REQUIREMENT:
According to the text on white supremacy in America, whom did the group The Order murder?

Political positions and economic conditions go hand in hand, as any student of Hitler's rise to power will attest. In 1970s America, a rash of bank foreclosures and declining agricultural prices sent tremors of fear across the heartland. In many places thus stricken, groups like the Posse Comitatus, an organization vocally opposed to the Federal government, often organized to combat what was perceived as unfair bank practices by rigging auctions and seizing land and equipment, sometimes provoking gun battles between law enforcement and farmers. In the declining industrial areas, the loss of lucrative union jobs swelled the ranks of the unemployed, mobilizing soldiers in a new racial movement; they called it the Fifth Era. Groups like WAR (White Aryan Resistance) mobilized around white unrest, often reaping a tidy profit with marketing schemes and paraphernalia. Complete segregation was the goal most frequently advocated, and terrorism and paramilitary training the preferred method to attain it. Many groups published detailed maps that limited minorities to gerrymandered homelands. In Idaho, the quasi-military group The Order took a more direct approach, pulling off several profitable armed robberies (dispensing the proceeds among many supremacist groups) and murdering Denver talk-show host Alan Berg. The group was finally eradicated by the FBI, but not before they had distributed much of their illicit bounty, and there is evidence that their crimes have financed several campaigns and training camps.

Meanwhile, a new generation of disenchanted, working-class youth, having seen their parents lose a farm or well-paid factory job, had adopted the skinhead style and rhetoric of British youth, compensating for their helplessness with acts of racially motivated violence. For a time, skinhead gangs enjoyed a high visibility, and just as quickly, they learned the disadvantages of that conspicuity. Harassment by the police was a constant, and by the 1990s, skinhead leaders were urging their dome-headed minions to grow their hair and recede quietly.

It is easy to picture white supremacy as a marginal ideology. This would be a mistake. White supremacy is hydra-headed, springing up in unexpected places. Many supremacists, like David Duke, for example, have tempered their rhetoric sufficiently to win public office. Other groups cloak their agendas under neutral-sounding names like the League of Conservative Citizens, who made headlines in 1998 after Republican Senator Trent Lott addressed the group on several occasions and then was forced to disassociate from the group and their openly racist agenda. While the constant splintering off of the many organizations makes it difficult to ascertain how many active supremacists there are or how much political clout they wield, it can be safely asserted that White supremacy has become a permanent feature of the socio-political terrain.

—Michael Baers

Further Reading:

Bennet, David H. The Party of Fear. Chapel Hill, University of North Carolina Press, 1988.

Corcoran, James. Gordon Kahl and the Posse Comitatus: Murder in the Heartland. New York, Viking Penguin, 1990.

Flynn, Kevin, and Gary Gerhardt. The Silent Brotherhood: Inside America's Racist Underground. New York, Free Press, 1989.

Higham, Charles. American Swastika. New York, Doubleday, 1985.

Ridgeway, James. Blood in the Face. New York, Thunder's Mouth Press, 1990.

Wade, Wyn Craig. The Fiery Cross: The Ku Klux Klan in America. New York, Simon & Schuster, 1987.

Saved data entry records:
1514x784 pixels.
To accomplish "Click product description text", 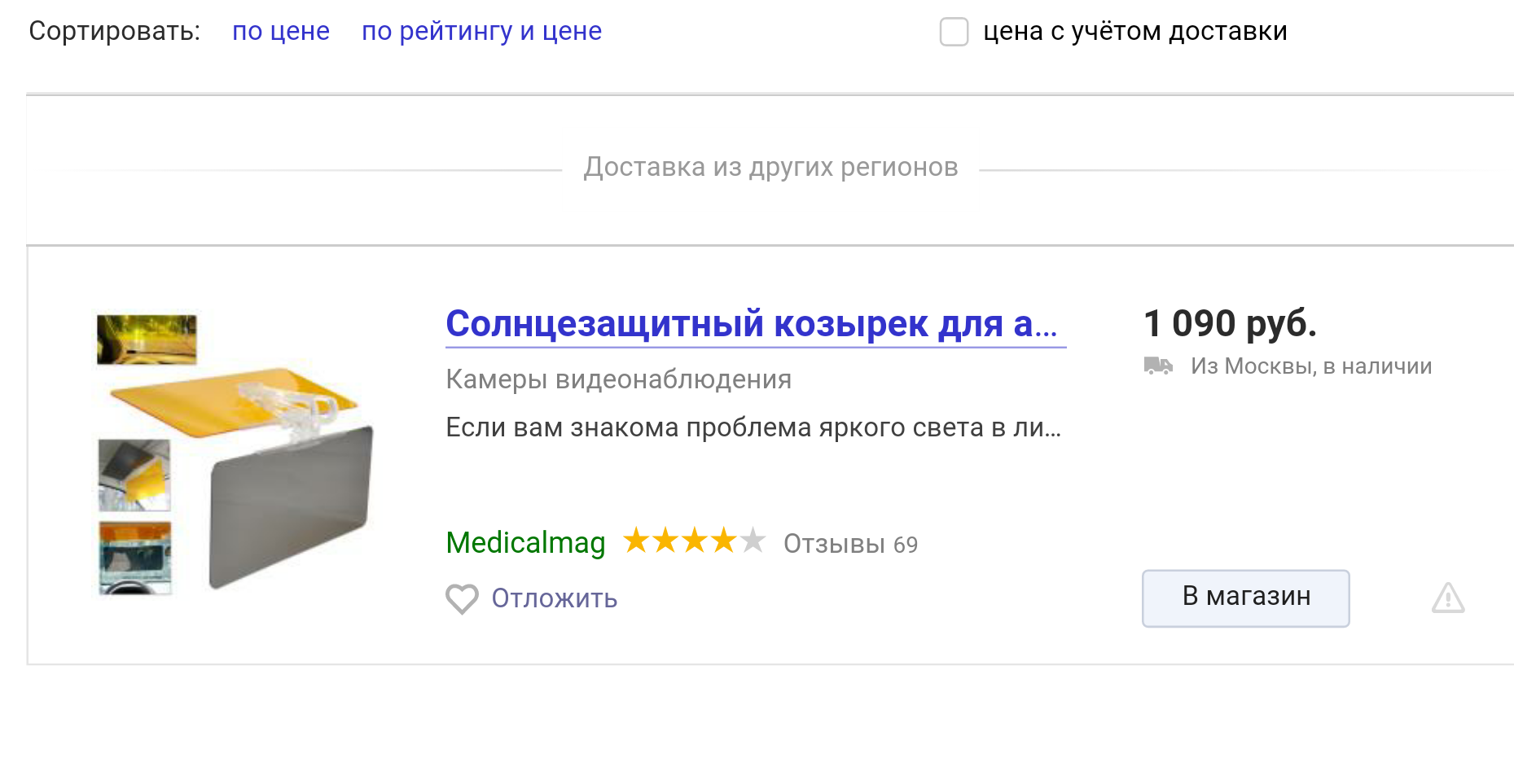I will 753,427.
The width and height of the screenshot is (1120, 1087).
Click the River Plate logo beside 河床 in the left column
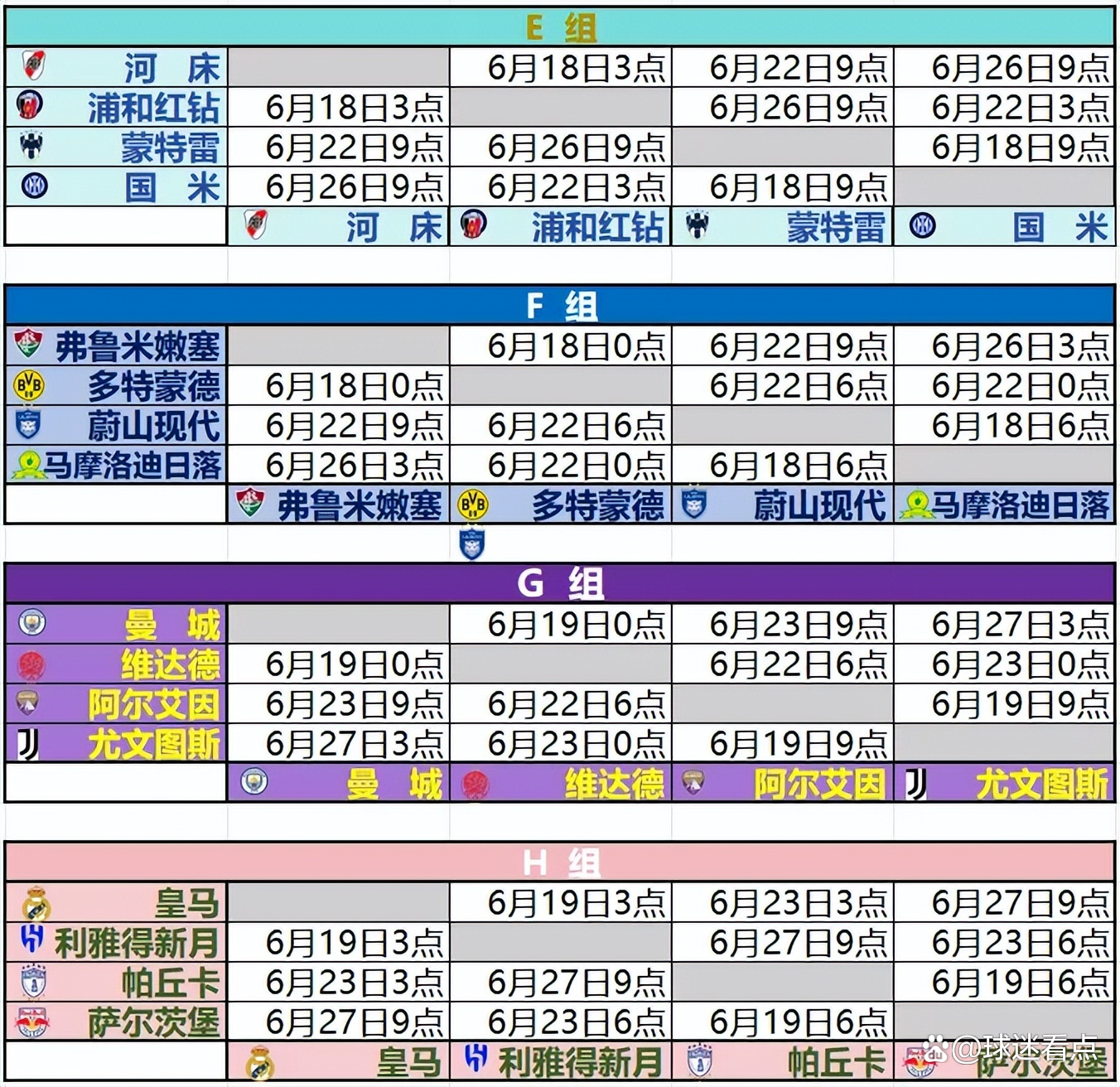[x=33, y=65]
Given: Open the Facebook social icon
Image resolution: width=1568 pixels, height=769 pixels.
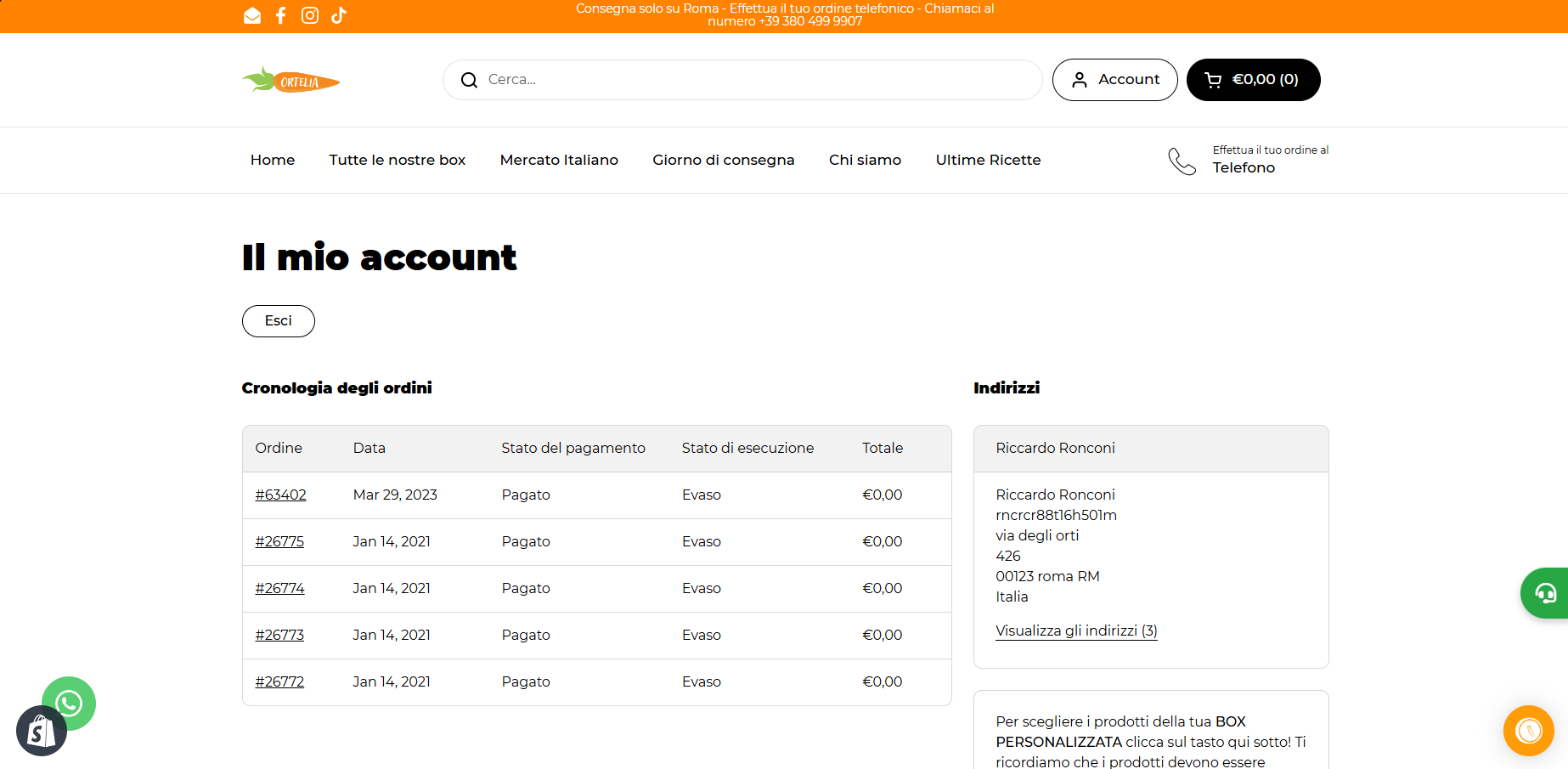Looking at the screenshot, I should coord(281,15).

SOLUTION FOR THIS PROBLEM:
Denver talk-show host Alan Berg.